Prophetstown is hugely different from Red Bend. It has art galleries and yoga and a cool hippie restaurant called Harmony Coffee where you can sit for hours without ordering anything and a street named after Laura Ingalls Wilder, who was born nearby. I know all this because Z works at the Sun & Moon Art Gallery and at Little House Yoga and at Harmony Coffee on Laura Ingalls Wilder Avenue. Prophetstown is as different from Red Bend as a town can get and still be in Wisconsin.
The other thing Prophetstown has is music. All year long it has concerts and performances and festivals. Z loves this because she is a lifelong lover of anything musical, especially anything from the 1960s and 1970s, when all the best songs in the world were created, according to her. Other music-loving people live in Prophetstown too, including a man with a long gray ponytail who used to play with famous musicians in California.

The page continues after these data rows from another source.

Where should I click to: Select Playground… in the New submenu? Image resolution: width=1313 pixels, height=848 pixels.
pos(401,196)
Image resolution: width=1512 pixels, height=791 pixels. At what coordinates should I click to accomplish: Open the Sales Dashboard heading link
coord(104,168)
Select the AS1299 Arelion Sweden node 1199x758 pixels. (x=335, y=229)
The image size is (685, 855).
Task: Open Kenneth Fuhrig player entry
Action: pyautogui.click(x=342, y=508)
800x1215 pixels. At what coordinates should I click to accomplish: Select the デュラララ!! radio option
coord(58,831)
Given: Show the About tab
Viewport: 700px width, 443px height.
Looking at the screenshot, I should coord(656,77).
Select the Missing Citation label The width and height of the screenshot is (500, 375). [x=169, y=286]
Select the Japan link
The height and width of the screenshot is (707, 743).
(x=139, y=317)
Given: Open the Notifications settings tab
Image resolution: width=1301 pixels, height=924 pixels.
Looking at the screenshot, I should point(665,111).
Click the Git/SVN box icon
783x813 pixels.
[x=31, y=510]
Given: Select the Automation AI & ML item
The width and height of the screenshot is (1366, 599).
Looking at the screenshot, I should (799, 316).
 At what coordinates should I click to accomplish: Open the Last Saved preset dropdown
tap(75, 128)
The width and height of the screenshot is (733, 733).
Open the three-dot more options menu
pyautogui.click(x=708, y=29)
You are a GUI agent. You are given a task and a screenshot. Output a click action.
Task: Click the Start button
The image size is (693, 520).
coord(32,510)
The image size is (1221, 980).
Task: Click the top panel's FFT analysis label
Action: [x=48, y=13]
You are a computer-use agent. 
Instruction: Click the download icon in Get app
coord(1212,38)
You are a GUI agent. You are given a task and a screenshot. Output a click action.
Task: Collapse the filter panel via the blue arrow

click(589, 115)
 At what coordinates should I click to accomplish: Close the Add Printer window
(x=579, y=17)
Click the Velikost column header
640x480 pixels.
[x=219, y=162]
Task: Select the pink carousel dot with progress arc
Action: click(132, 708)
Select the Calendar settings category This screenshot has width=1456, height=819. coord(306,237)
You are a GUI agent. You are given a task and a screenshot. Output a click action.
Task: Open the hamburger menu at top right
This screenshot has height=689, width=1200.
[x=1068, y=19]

He and Z are friends, and so he has offered Paul music lessons. For free. Which is an enormously large deal because lessons are expensive and money does not grow in cans (that is a family joke). Paul is also into music, and all day long he is either practicing or listening. When he is doing his music, he is so focused that he cannot even hear people calling his name. We say he is on Planet Paul.